Documentation and metadata

To ensure that you understand your own data and make it user-friendly for others, you should add documentation and metadata (data about data) to the documents and datasets you create.

What are data documentation and metadata?

Data documentation provides all the information required to interpret, understand and use data. Good documentation is also essential for successful data preservation.

Metadata means data about data and appears in a standardised in format. The bibliographic records for items on the Library catalogue are a good example of metadata. In the context of data management, it forms a subset of data documentation that explains the purpose, origin, time reference, geographic location, creator, access conditions and terms of use of a data collection. 

Why should I document my data?

Digital data are machine-readable. However, the task of interpreting data falls to humans. For this to work we must have sufficient contextual information. Thus, the importance of documenting your data during the collection and analysis stage of your research cannot be underestimated.

Whilst collecting your data you might be able to remember what all your classification systems mean, but the chances are slim that this will still be the case a few months or a year's time.

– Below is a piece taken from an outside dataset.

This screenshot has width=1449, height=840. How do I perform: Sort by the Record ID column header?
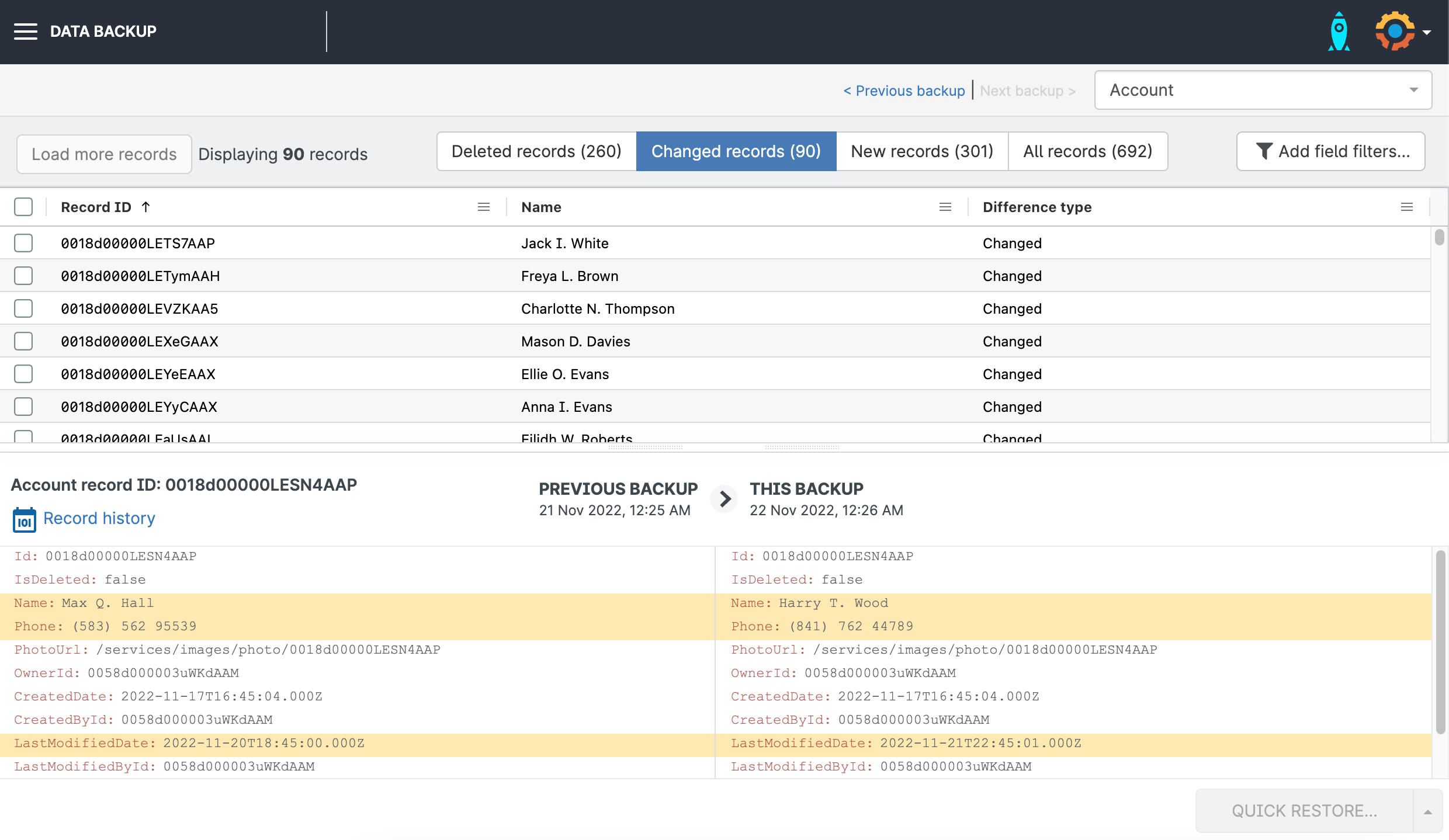click(x=96, y=207)
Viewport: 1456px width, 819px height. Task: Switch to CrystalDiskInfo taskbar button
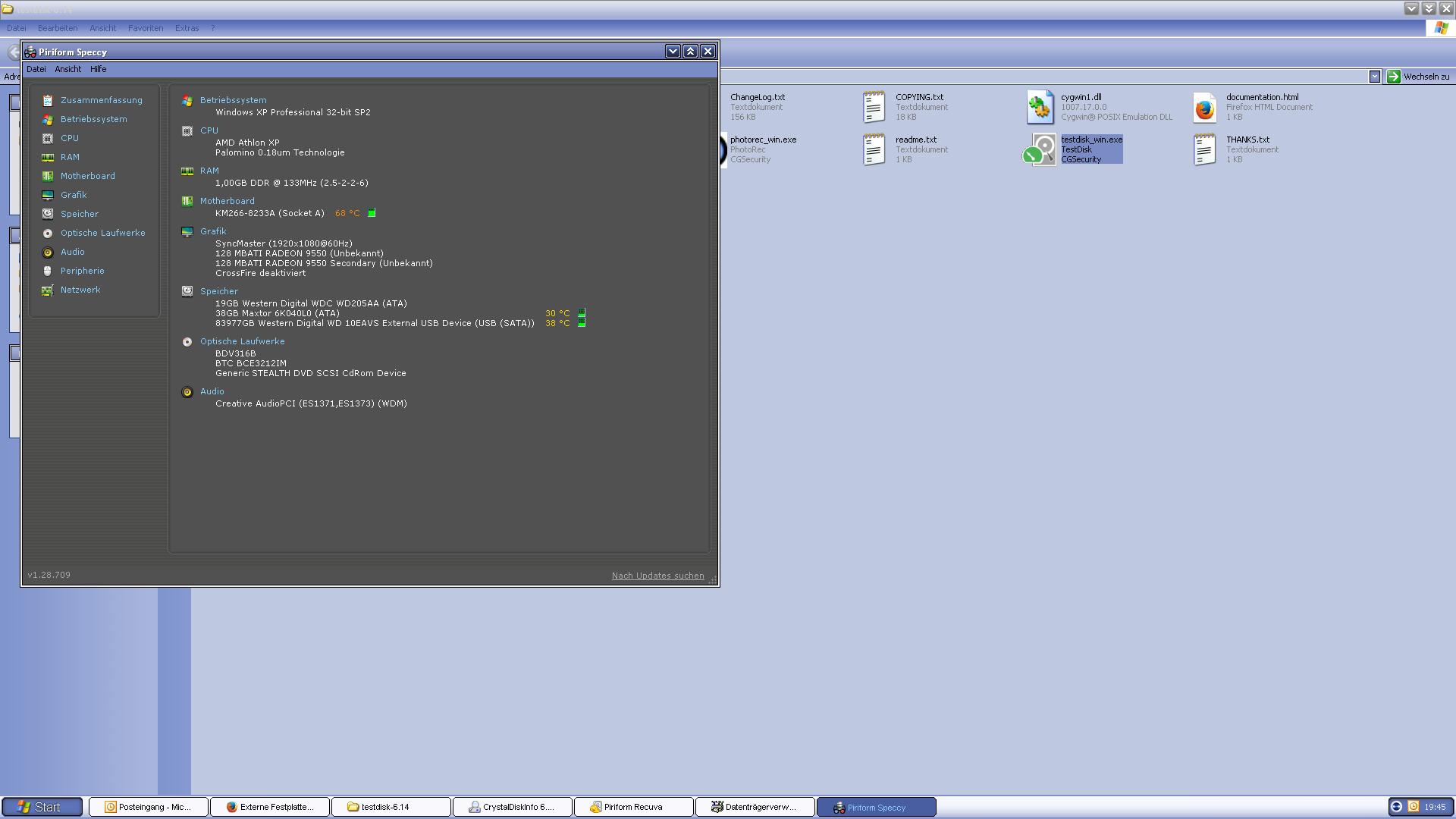point(512,807)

Sufficient documentation, explaining the codes and classifications you have used, will eliminate this possibility.

Others may also want to examine your data for many reasons, such as:

  • understanding your findings
  • verifying your results
  • reviewing your submitted publication
  • replicating your results
  • designing a similar study
  • archiving your data for access and re-use. 

Good documentation will ensure that all of the above are possible regardless of what system or software they might be using.

When and how do I include documentation/metadata? 

You should document your data from the very beginning of your research project. Information can then be added as the project progresses. Include procedures for documentation in your data plan. Documentation can be added to your data at various levels:

Variable level documentation

This documentation can be included within the data or document itself, as a header or at a specified location within a file. Examples of variable level documentation can include information on labels, codes, classifications, missing values, derivations and aggregations.

File or database level documentation

This type of documentation explains how all the files that make up the dataset relate to each other, what format they are in or whether particular files are intended replace other files, etc. A readme.txt file is an established way of accounting for all the files and folders in a project.

Project level documentation

Explains the aims of the study, what the research questions/hypotheses are, what methodologies are being used, what instruments and measures are being used, etc.This information is contained in separate files accompanying the data in order to provide context, explanation, or instructions on data use or reuse. Examples of project level documentation include: working papers, laboratory books, questionnaires, interview guides, final project reports and publications.


This is structured information that has the potential for machine-to-machine interoperability. It can be used to identify and locate the data via a web browser or web based catalogue. Usually structured according to an international standard, metadata descriptors are crucial if you intend to share your data online. Researchers usually create metadata when completing a data centre's deposit form or metadata editor. Fields include: title, description, abstract, creator, geographic location, keywords.